Di Elena Padovan

marroccoIl Dottor Fulvio Marrocco, dal 1996 è dirigente medico del Centro di riferimento regionale per la Nefrologia e Dialisi “M. Biagini” e dal 2018 copre anche l’incarico di Direttore fiduciario UOC di Nefrologia e Dialisi dell’ospedale San Paolo di Civitavecchia. Come tutti i dirigenti e gli operatori della Asl Roma 4 è stato investito direttamente e indirettamente dal ciclone Coronavirus e nel giro di pochissimo tempo di concerto con la direzione strategica ha dovuto prendere adeguate contromisure.  Ne parliamo con lui.
Dr Marrocco, come è strutturata la sua attività?

La nostra UOC ha un’attività diffusa su tutto il territorio dell’ASL Roma 4 con tre centri dialisi dislocati, uno nell’Ospedale “San Paolo” di Civitavecchia, uno nell’Ospedale “Padre Pio” di Bracciano, e un altro presso il Poliambulatorio di Capena. Il numero totale dei pazienti in emodialisi cronica trisettimanale è di circa 110, ai quali vanno aggiunti 300 pazienti acuti trattati ogni anno, per un totale di 15.000 trattamenti annui. lorganico è formato da 12 medici che svolgono la loro attività su tutti i centri, 15 infermieri nell’Ospedale di Civitavecchia, 6 infermieri nell’Ospedale di Bracciano e 5 nel Poliambulatorio di Capena. Nell’Ospedale di Civitavecchia si svolge inoltre un’attività h/24 con reperibilità medico – infermiere, che copre tutte le urgenze del territorio, al cui interno sono presenti anche due centri convenzionati, il Diaverum di Ladispoli e la Clinica Siligato di Civitavecchia.

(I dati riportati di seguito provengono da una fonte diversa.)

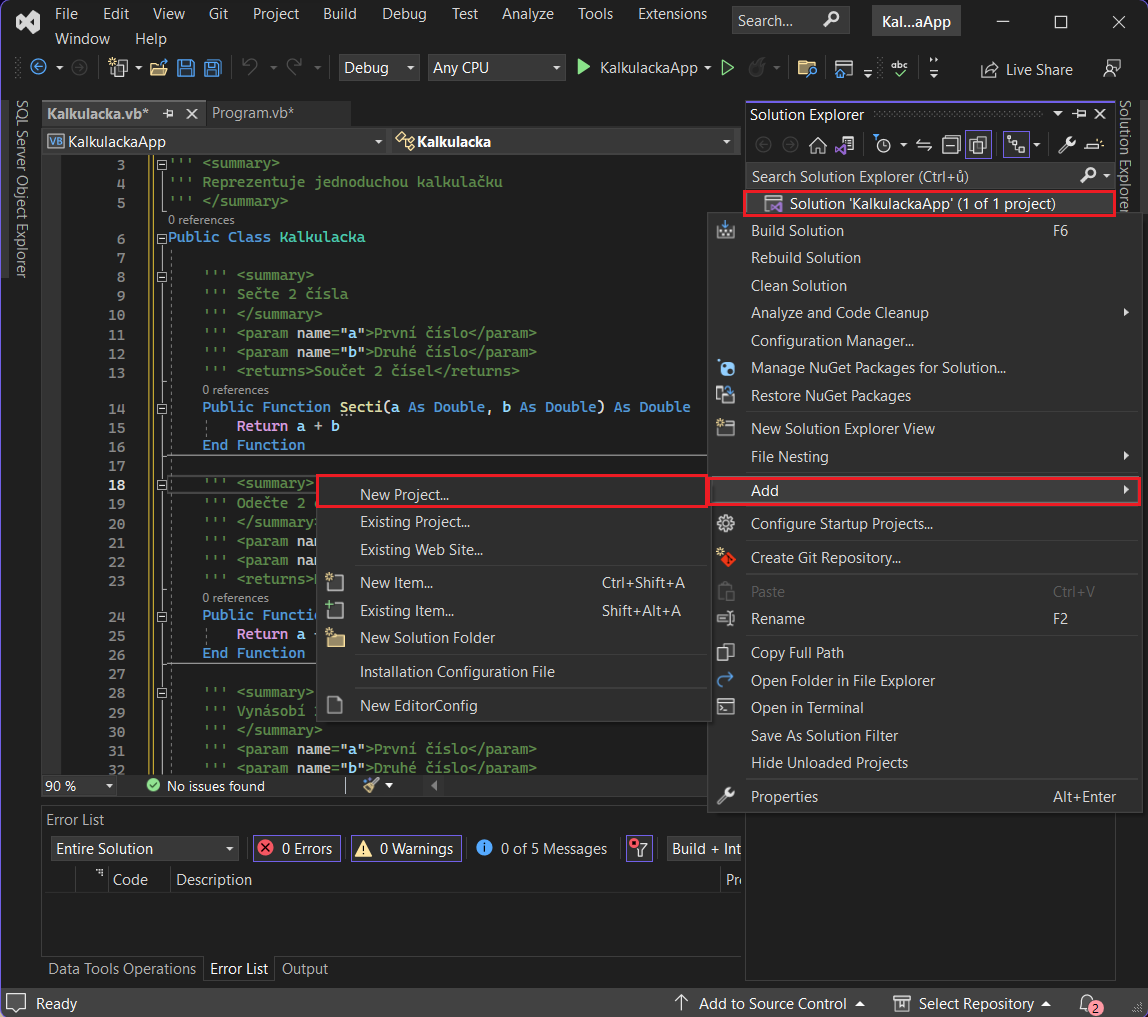
Task: Click Collapse All icon in Solution Explorer
Action: click(x=951, y=145)
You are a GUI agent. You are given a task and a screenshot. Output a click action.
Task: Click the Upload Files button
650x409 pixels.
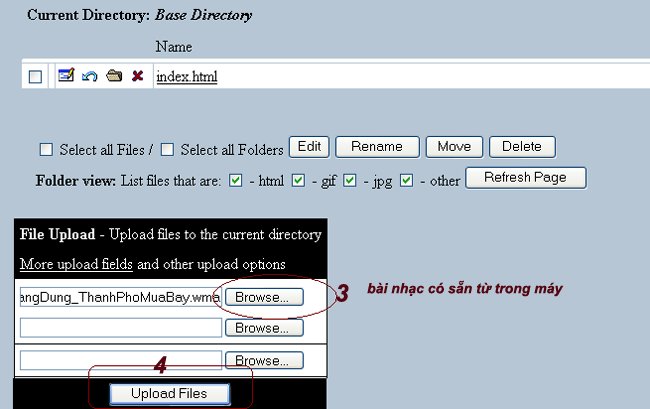[169, 393]

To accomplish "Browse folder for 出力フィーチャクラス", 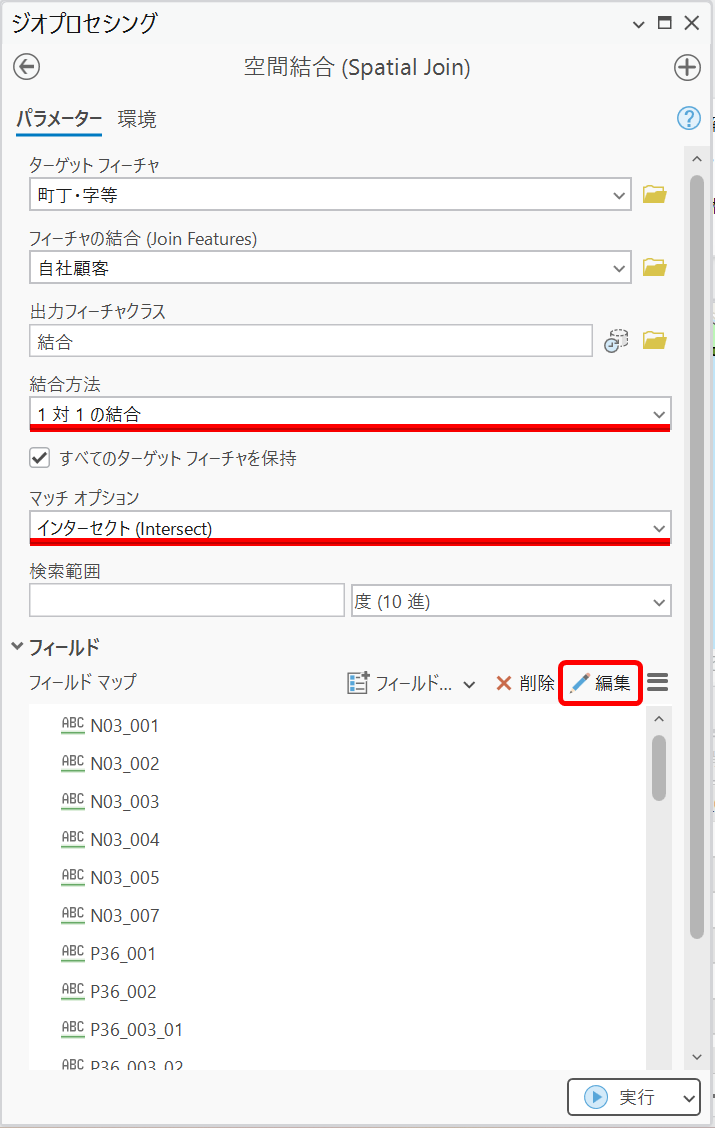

Quali trattamenti effettuate?

Disponiamo di macchinari per dialisi di ultima generazione con costante aggiornamento tecnologico, che ci permettono di eseguire tutte le metodiche dialitiche in essere, come HDF-online, AFB, HD-BIC, HFR e CRRT. Queste ci consentono di impostare il miglior trattamento dialitico necessario per i nostri pazienti. E’ attivo anche un servizio di dialisi peritoneale che attualmente riguarda 20 pazienti. La dialisi peritoneale è una terapia fisica per il trattamento dell’insufficienza renale cronica, che il paziente esegue nel propio domicilio con l’introduzione di un liquido di dialisi nella cavità peritoneale, e che usa il peritoneo come membrana permeabile naturale attraverso la quale l’acqua e i soluti possono equilibrarsi.
Come state affrontando l’emergenza in corso?

In accordo con la Dirigenza Sanitaria/Aziendale, abbiamo immediatamente messo in atto, tutte le misure per la messa in sicurezza dei pazienti e degli operatori sanitari, come l’uso delle mascherine, la rilevazione della temperatura corporea, il lavaggio delle mani con gel disinfettante e la pulitura delle scarpe su panno imbevuto di ipoclorito prima di accedere nelle stanze di dialisi. Inoltre abbiamo un triage telefonico a domicilio per la rilevazione dei sintomi Covid.  Come secondo step, si è provveduto ad organizzare un’area dialisi per il trattamento dei pazienti Covid positivi, in una zona extra reparto individuata nella sala operatoria della piastra ambulatoriale, in quanto provvista di sistema di areazione a pressione negativa molto utile nel trattamento di pazienti infetti. La struttura è stata subito resa operativa con lavori di impiantistica e acquisto di osmosi portatile. Ci tengo a sottolineare che l’Azienda ha recepito sempre tutte le nostre richieste, permettendoci di fronteggiare ogni tipo di criticità.